Belajarlah
seakan engkau akan hidup selamanya, dan hiduplah seakan engkau akan mati esok.”
Mahatma Gandhi
Perkataan Mahatma Gandhi ini sangat
membekas di hati saya. Perkataan ini
memiliki kedalaman makna yang luar biasa.
Pertama kali saya mendengar kalimat ini, saya merenungkannya siang malam
untuk dapat mengerti esensi dari koneksi antara hidup selamanya dan belajar
serta antara bagaimana kita hidup dengan kematian. Permainan kata yang diekspresikan sangatlah
indah, dan pada saat bersamaan mengungkapkan kebenaran yang
takterbantahkan. Ada sesuatu di dalam
diri manusia yang tidak bisa diganggu gugat, yaitu suatu kecenderungan untuk belajar
dan hidup. Kecenderungan ini adalah
kecenderungan alamiah yang mendasar dalam diri manusia. Sejak manusia itu pertama kali terbentuk di
dalam konsepsi, yaitu ketika sperma bertemu dengan ovum, langsung muncullah
geliat hidup yang merupakan anugerah ilahi.

Tujuan = Perbarui renungan tentang perkataan Gandhi di atas, semuanya dari "Pertama kali saya" sampai ke "merupakan anugerah ilahi.", dengan mengganti "merenungkannya" menjadi "memikirkannya".

Data yang diberikan =
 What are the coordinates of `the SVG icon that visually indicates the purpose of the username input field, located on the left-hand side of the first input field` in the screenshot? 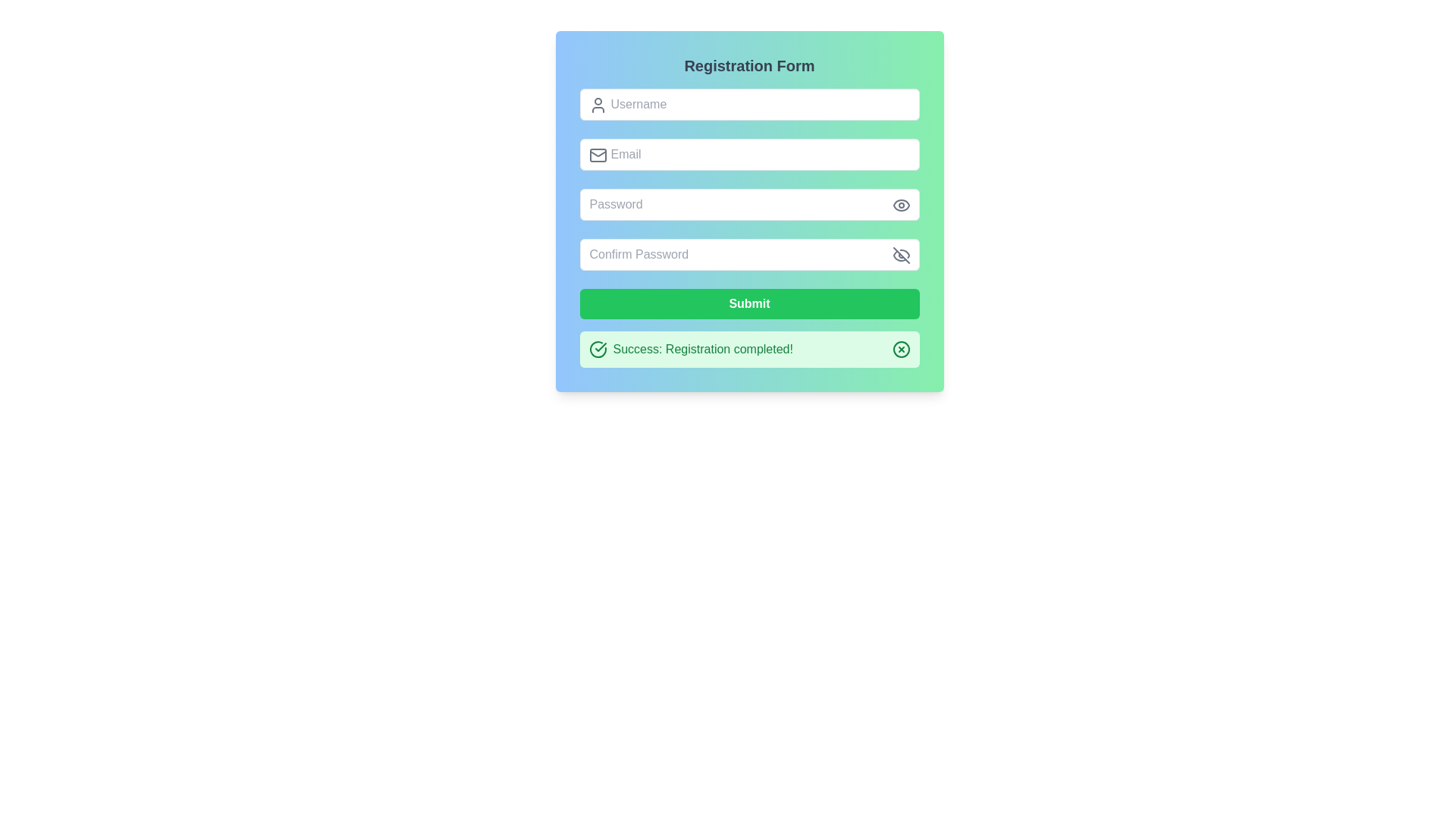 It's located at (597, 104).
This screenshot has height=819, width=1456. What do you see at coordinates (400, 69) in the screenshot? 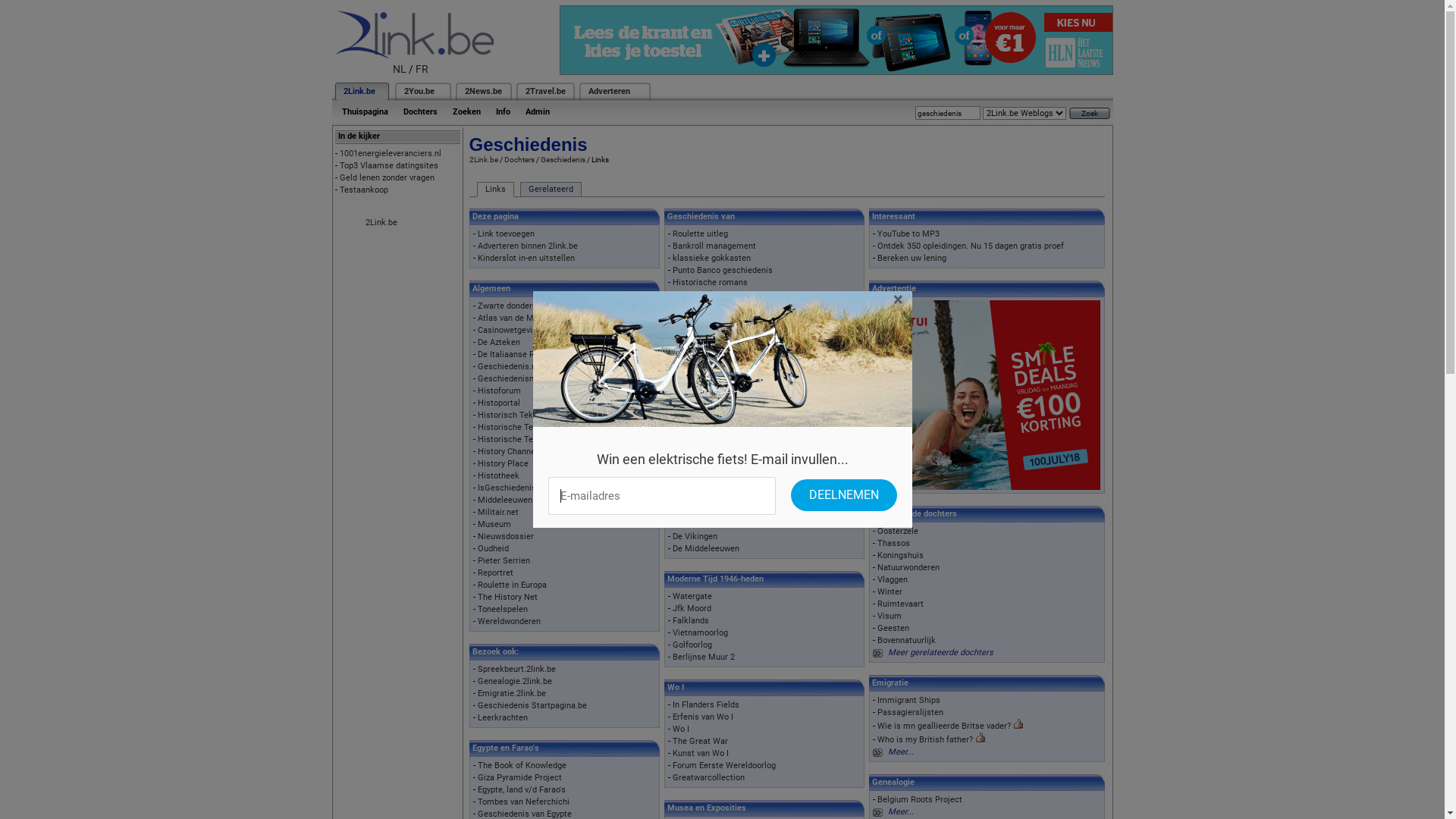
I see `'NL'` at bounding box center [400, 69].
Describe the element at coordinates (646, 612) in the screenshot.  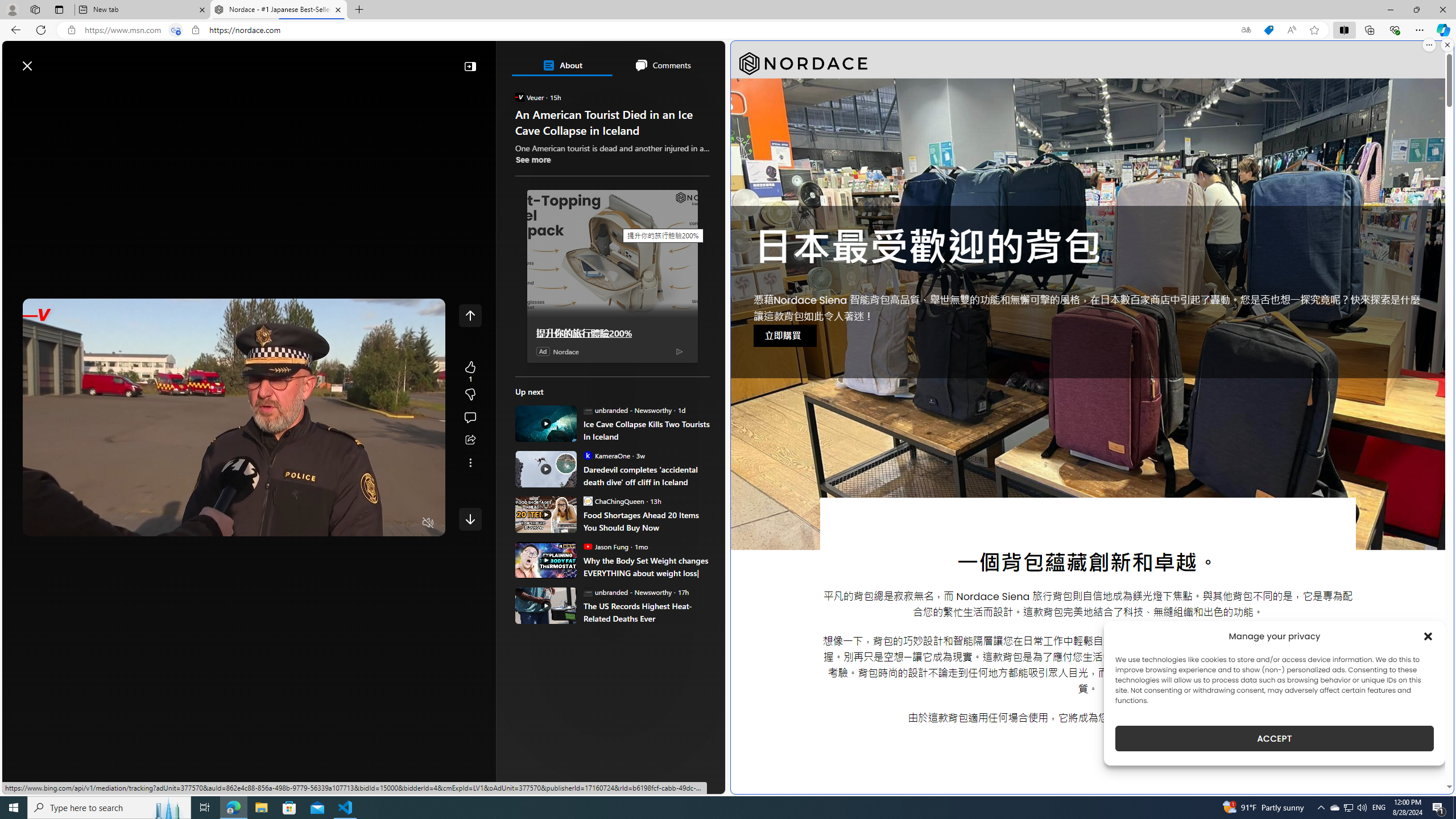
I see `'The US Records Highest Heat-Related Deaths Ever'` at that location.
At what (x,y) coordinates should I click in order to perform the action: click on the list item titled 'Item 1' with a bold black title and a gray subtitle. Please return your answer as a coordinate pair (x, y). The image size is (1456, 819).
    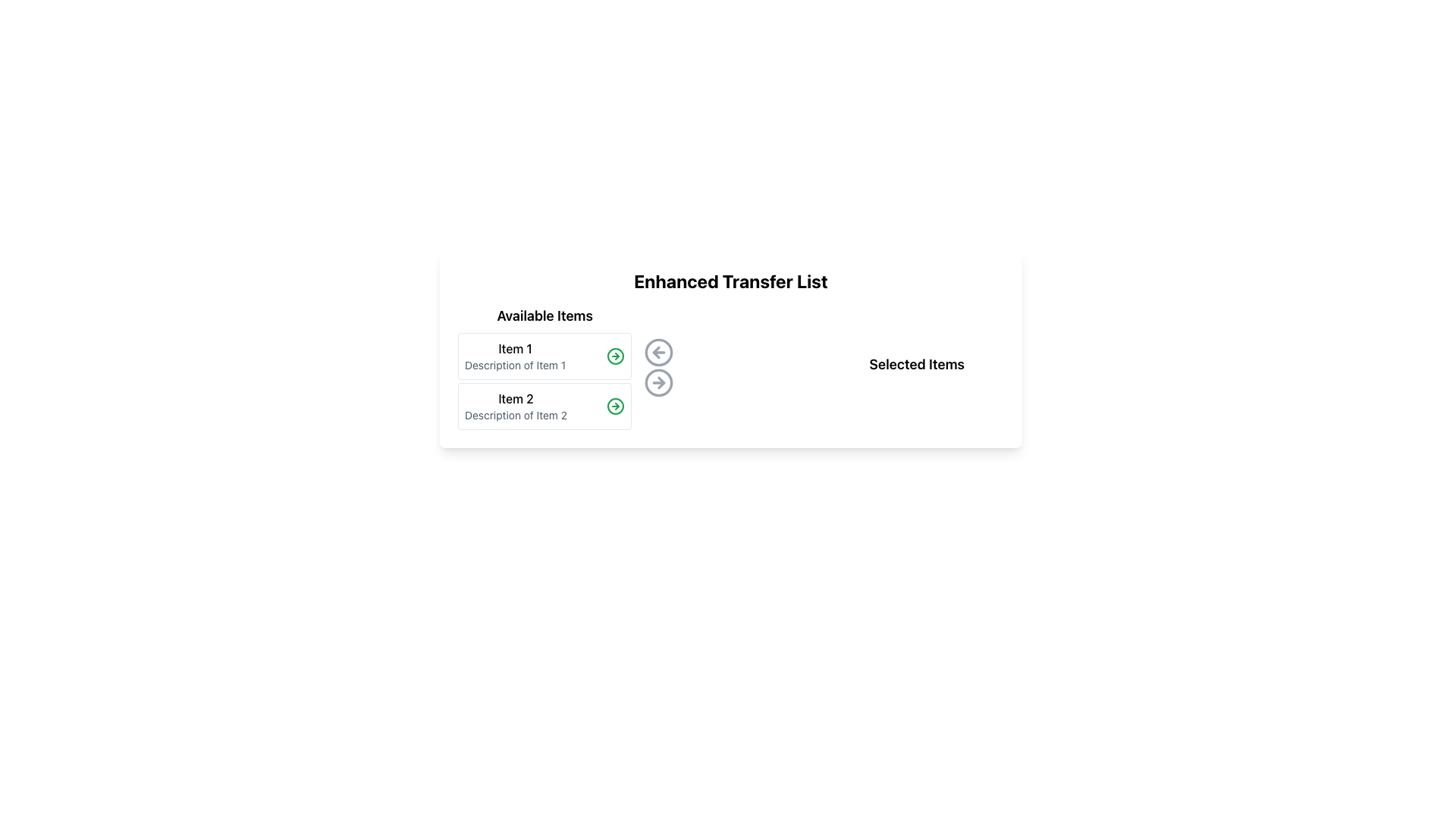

Jawaban =
Pertama kali saya mendengar kalimat ini, saya memikirkannya siang malam
untuk dapat mengerti esensi dari koneksi antara hidup selamanya dan belajar
serta antara bagaimana kita hidup dengan kematian. Permainan kata yang diekspresikan sangatlah
indah, dan pada saat bersamaan mengungkapkan kebenaran yang
takterbantahkan. Ada sesuatu di dalam
diri manusia yang tidak bisa diganggu gugat, yaitu suatu kecenderungan untuk belajar
dan hidup. Kecenderungan ini adalah
kecenderungan alamiah yang mendasar dalam diri manusia. Sejak manusia itu pertama kali terbentuk di
dalam konsepsi, yaitu ketika sperma bertemu dengan ovum, langsung muncullah
geliat hidup yang merupakan anugerah ilahi.